从打印的tvm relay ir看,这里的conv2d是nn.conv2d,代码如下:
def conv2d(
data,
weight,
strides=(1, 1),
padding=(0, 0),
dilation=(1, 1),
groups=1,
channels=None,
kernel_size=None,
data_layout="NCHW",
kernel_layout="OIHW",
out_layout="",
out_dtype="",
):
if isinstance(kernel_size, int):
kernel_size = (kernel_size, kernel_size)
if isinstance(strides, int):
strides = (strides, strides)
if isinstance(dilation, int):
dilation = (dilation, dilation)
# TODO enforce 4-way padding in topi/nn/conv2d after #4644 merged
# convert 2-way padding to 4-way padding
padding = get_pad_tuple2d(padding)
return _make.conv2d(
data,
weight,
strides,
padding,
dilation,
groups,
channels,
kernel_size,
data_layout,
kernel_layout,
out_layout,
out_dtype,
)
这里_make是在python/tvm/relay/op/nn/__init__.py中导入的同目录下的_make.py:
import tvm._ffi
tvm._ffi._init_api("relay.op.nn._make", __name__)

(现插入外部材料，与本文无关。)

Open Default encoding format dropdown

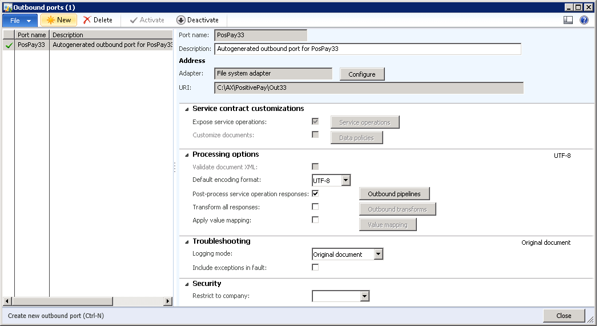[x=345, y=181]
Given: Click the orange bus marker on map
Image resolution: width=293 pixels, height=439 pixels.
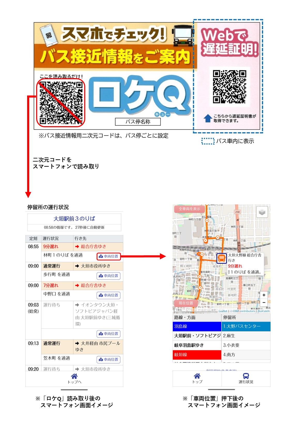Looking at the screenshot, I should point(221,258).
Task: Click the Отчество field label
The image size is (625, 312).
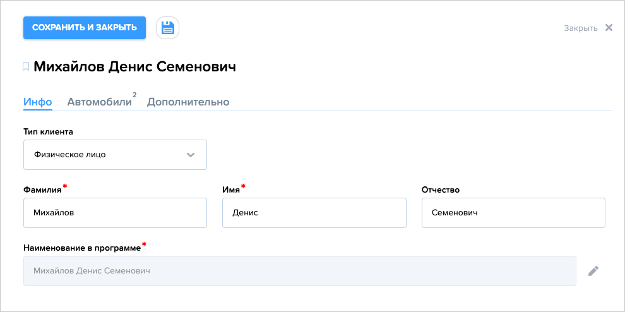Action: pyautogui.click(x=441, y=190)
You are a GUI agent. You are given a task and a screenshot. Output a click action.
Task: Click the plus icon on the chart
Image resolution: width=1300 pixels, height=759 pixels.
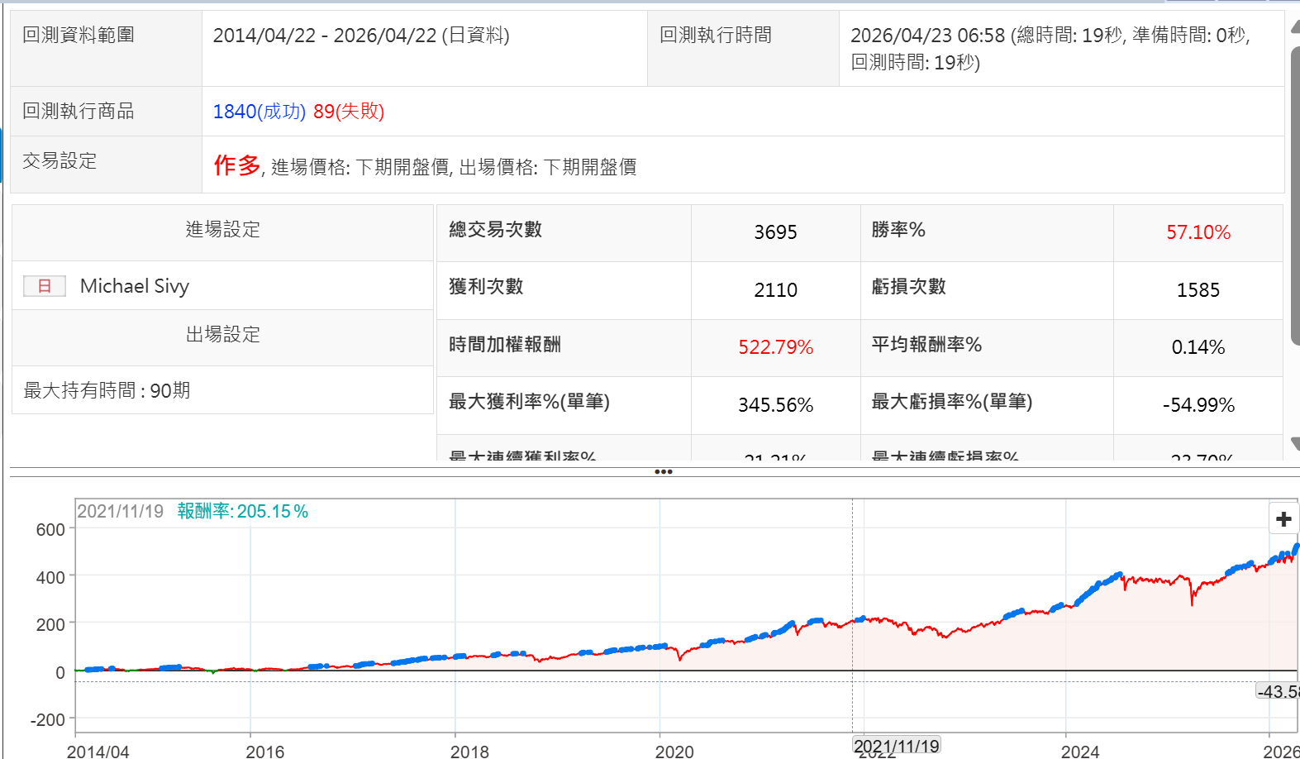coord(1283,519)
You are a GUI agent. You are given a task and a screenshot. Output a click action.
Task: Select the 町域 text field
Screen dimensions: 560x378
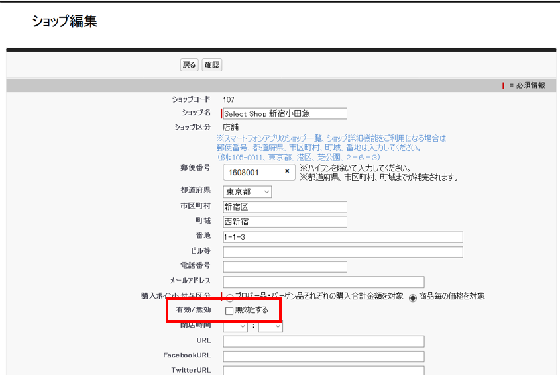[x=285, y=222]
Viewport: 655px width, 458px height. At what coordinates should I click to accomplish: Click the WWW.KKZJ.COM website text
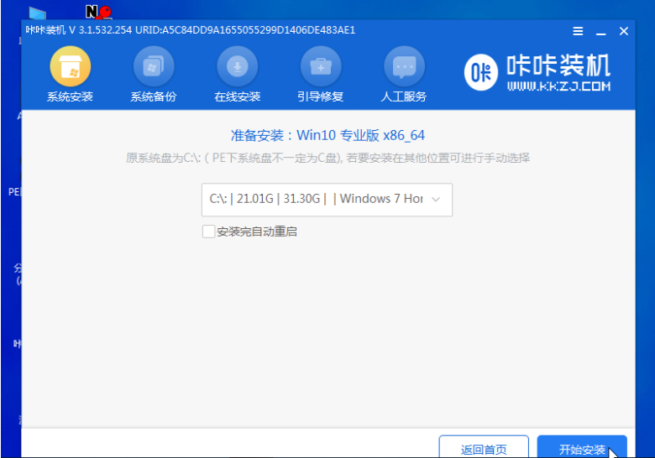[x=558, y=86]
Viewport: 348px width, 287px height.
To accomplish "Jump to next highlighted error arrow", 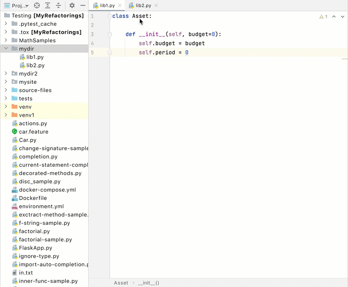I will pyautogui.click(x=343, y=17).
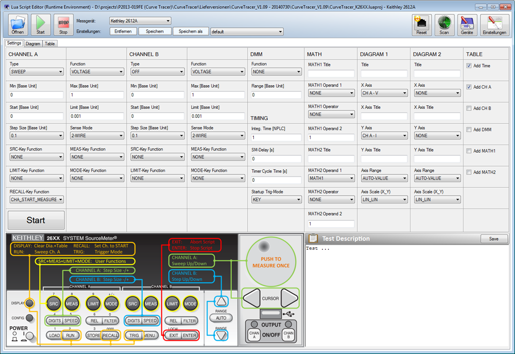Click the Speichern als button
The width and height of the screenshot is (515, 354).
coord(191,31)
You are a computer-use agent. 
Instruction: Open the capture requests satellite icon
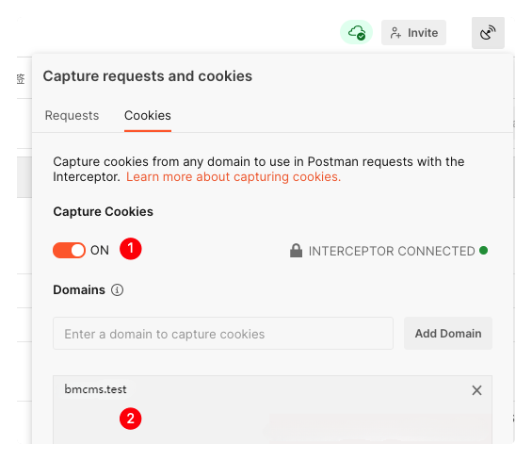(x=488, y=33)
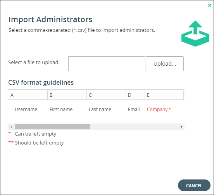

_init_api的定义在python/tvm/_ffi/registry.py中
def _init_api(namespace, target_module_name=None):
"""Initialize api for a given module name
namespace : str
The namespace of the source registry
target_module_name : str
The target module name if different from namespace
"""
target_module_name = target_module_name if target_module_name else namespace
if namespace.startswith("tvm."):
_init_api_prefix(target_module_name, namespace[4:])
else:
_init_api_prefix(target_module_name, namespace)
这里传入的参数namespace为relay.op.nn._make, target_module_name参数为_make.py的__name__属性,即_make.py的路径tvm.relay.op.nn._make。这样传入_init_api_prefix的参数将是 tvm.relay.op.nn._make和relay.op.nn._make。
def _init_api_prefix(module_name, prefix):
module = sys.modules[module_name]
for name in list_global_func_names():
if not name.startswith(prefix):
continue
fname = name[len(prefix) + 1 :]
target_module = module
if fname.find(".") != -1:
continue
f = get_global_func(name)
ff = _get_api(f)
ff.__name__ = fname
ff.__doc__ = "TVM PackedFunc %s. " % fname
setattr(target_module, ff.__name__, ff)
module = sys.modules[module_name]获取的是tvm.relay.op.nn._make模块的句柄,然后调用list_global_func_names()获取当前所有全局函数,这里的全局函数都是定义在C++中并注册到python端供调用的。然后将所有以prefix(relay.op.nn._make)开头的函数打包,调用setattr设置为tvm.relay.op.nn._make模块的属性。所以前面nn.py中conv2d调用的_make.conv2d其实是这里设置的C++接口在python端的映射接口。
这里仅以卷积算子为例分析。tvm/relay/op下各类算子目录下都有_make.py文件,会给各模块设置对应算子的C++接口映射属性。这样走到各python端算子接口调用时,最终调用到C++端的对应实现。